In this section, I have suggested that one important difference between causal topological and standard cases of interventionist explanation is that the former has more of a system-level character than the latter–that the explanandum and explanans refer to system-level properties that are not captured by discrete variables in a graph. Consider an objection to this claim. It might be suggested that the causal topological cases can be interpreted in a way in which the explananda and explanatia are captured by single variables. Suppose it is suggested that in understanding the theoretical structure of the explanation, whatever the explanandum is, it is represented by a single effect variable and whatever the explanans is, it is represented by a set of causal variables. So if there is interest in explaining (a) differences in Selenium levels across species or (b) varying degrees of systemic fragility that–although there are causal graphs that split these phenomena into many variables–for the purposes of understanding a scientific explanation, these explanatory targets can be represented by single effect variables. The same might be said for explanatory factors that make up the explanans–that these can be understood as discrete, single variables with difference-making connections to the explanatory target. This objection suggests that the causal topological explanations are not really “system-level” compared to the the interventionist cases, because their explananda and explanatia can be captured with discrete variables in a way compatible with the interventionist framework. Maybe these cases are not really different from the standard interventionist examples, after all?

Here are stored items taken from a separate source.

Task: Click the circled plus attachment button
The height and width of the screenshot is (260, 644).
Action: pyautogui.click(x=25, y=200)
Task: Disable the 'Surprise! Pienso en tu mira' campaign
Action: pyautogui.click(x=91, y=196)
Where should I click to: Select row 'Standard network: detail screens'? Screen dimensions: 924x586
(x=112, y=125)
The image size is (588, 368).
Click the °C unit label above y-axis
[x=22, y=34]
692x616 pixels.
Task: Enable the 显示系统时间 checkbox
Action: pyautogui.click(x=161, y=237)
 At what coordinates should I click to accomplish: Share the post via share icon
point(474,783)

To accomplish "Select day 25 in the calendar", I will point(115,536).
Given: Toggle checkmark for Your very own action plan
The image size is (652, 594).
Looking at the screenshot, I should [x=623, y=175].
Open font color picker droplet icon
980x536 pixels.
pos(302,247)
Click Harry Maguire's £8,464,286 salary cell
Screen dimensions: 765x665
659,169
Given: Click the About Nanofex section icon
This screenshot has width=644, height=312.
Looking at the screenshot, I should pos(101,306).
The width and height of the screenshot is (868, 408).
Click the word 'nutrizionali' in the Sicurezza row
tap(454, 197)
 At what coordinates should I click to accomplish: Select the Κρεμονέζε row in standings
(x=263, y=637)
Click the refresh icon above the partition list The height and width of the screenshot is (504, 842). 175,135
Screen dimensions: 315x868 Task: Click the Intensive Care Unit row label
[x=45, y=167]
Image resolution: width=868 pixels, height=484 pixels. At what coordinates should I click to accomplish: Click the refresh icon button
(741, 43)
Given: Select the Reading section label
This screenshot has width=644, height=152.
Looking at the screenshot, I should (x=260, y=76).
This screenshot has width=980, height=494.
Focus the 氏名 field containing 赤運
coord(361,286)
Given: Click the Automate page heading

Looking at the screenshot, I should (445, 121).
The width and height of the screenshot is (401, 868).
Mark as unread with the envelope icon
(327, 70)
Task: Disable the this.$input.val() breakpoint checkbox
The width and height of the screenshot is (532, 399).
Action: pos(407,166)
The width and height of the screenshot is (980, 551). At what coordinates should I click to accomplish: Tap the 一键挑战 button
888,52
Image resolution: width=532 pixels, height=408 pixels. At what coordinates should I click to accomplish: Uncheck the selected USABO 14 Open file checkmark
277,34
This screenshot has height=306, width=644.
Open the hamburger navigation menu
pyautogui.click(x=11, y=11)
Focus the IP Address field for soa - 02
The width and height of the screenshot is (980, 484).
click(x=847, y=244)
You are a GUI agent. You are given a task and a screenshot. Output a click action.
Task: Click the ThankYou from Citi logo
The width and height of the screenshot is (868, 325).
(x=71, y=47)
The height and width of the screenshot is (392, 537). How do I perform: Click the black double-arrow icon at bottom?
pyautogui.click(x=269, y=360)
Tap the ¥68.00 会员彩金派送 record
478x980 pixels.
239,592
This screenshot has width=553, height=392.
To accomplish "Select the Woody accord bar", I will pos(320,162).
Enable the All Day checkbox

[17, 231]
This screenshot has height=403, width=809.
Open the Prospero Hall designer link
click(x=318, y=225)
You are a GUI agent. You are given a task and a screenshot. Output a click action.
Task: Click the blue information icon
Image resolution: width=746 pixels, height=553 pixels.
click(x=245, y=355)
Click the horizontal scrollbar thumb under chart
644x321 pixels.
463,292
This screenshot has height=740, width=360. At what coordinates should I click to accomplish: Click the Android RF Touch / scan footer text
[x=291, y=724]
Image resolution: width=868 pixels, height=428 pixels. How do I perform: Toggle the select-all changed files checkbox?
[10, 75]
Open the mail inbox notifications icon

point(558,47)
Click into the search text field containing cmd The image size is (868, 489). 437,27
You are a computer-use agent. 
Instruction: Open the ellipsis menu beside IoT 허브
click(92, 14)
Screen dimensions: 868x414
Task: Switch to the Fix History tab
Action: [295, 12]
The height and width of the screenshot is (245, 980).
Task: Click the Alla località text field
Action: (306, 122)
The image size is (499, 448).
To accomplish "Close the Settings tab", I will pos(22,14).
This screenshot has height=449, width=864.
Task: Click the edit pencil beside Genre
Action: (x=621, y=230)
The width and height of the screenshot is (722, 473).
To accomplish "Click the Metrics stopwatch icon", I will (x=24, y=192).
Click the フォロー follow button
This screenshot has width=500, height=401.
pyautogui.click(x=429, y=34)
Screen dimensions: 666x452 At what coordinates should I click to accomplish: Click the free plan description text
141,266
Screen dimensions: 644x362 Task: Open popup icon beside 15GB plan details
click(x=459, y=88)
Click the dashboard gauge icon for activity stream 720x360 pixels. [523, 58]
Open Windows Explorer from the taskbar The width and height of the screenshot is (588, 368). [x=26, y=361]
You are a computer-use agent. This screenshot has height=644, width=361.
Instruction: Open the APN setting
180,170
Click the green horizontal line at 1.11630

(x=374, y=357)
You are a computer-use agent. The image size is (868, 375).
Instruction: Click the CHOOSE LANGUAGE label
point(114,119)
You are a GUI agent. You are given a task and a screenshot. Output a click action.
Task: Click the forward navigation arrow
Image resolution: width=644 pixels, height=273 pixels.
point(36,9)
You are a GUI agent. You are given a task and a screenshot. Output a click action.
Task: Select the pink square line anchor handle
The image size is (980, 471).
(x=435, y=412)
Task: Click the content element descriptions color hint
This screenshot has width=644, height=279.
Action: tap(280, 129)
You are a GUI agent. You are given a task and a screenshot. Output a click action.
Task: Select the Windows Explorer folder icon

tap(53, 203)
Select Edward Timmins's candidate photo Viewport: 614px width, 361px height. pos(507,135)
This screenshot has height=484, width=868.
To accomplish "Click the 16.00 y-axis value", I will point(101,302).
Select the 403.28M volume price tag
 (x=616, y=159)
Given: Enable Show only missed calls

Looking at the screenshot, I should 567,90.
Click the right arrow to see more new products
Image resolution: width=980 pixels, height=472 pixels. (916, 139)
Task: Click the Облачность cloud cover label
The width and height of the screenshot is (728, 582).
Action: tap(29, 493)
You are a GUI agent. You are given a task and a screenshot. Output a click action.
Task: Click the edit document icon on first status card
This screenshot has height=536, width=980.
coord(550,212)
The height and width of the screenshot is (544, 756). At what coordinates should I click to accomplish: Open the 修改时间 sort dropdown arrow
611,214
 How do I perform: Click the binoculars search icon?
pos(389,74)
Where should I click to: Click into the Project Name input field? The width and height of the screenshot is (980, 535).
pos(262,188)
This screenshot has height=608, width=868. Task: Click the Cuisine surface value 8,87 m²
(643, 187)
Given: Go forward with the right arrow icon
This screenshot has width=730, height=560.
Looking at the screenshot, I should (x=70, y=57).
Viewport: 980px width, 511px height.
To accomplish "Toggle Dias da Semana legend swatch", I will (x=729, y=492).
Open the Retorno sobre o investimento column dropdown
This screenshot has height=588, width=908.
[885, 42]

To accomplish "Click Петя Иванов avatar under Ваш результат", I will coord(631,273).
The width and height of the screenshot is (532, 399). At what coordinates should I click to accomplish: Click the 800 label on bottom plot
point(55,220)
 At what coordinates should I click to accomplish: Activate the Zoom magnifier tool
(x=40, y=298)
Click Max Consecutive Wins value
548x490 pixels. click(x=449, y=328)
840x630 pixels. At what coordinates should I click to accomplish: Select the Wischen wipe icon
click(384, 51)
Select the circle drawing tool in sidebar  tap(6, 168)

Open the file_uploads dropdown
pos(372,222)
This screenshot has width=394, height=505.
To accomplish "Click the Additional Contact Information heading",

In considering scientific explanation from a theoretical perspective any explanandum could be represented as a single effect variable with one or more variables representing the explanans. This is not contested. The point here is that, in the graphical models that scientists use to provide these explanations, the explanandum and explanans are system-level properties that are not represented by single variables. A causal topological structure will necessarily capture some higher-level property of many causal connections, which is not the case for most explanatory factors in the interventionist framework.Footnote 15 The point is not that you cannot represent the explanandum and explanans as single variables in the causal topological cases–it is that the system-level nature of these properties make them different from the properties in the explanandum and explanans of standard interventionist cases.

5 Conclusion

Although causal explanation has received significant attention in the philosophical literature, many now accept that there are legitimate forms of non-causal explanation. While appreciating the nature of non-causal explanation is important, some of this literature erroneously suggests that all topological explanations are non-causal. This paper argues that there is no clear-cut distinction between topological and causal explanation because they are not mutually exclusive. Some topological explanations are causal, while others are not. We can distinguish causal from non-causal, and topological from non-topological, but the causal and topological categories overlap. The approach taken in this paper involves separating explanation into three components: explanandum, explanans, and dependency relation. One can then compare different examples or types of scientific explanation by assessing how they differ with respect to these components. This provides a way to identify novel forms of explanation and compare them to commonly discussed types of explanation. This approach has promise for addressing further questions that arise in this literature. For example, how should we revise our taxonomy of scientific explanation in light of causal topological cases? Are “causal” and “non-causal” the two main and mutually exclusive categories that all scientific explanations fall into? Relatedly, do causal topological explanations fall into the “causal” category or are they in a category of their own? Addressing these questions will require further attention to the diversity of explanatory patterns in science and ways in which scientific understanding is generated.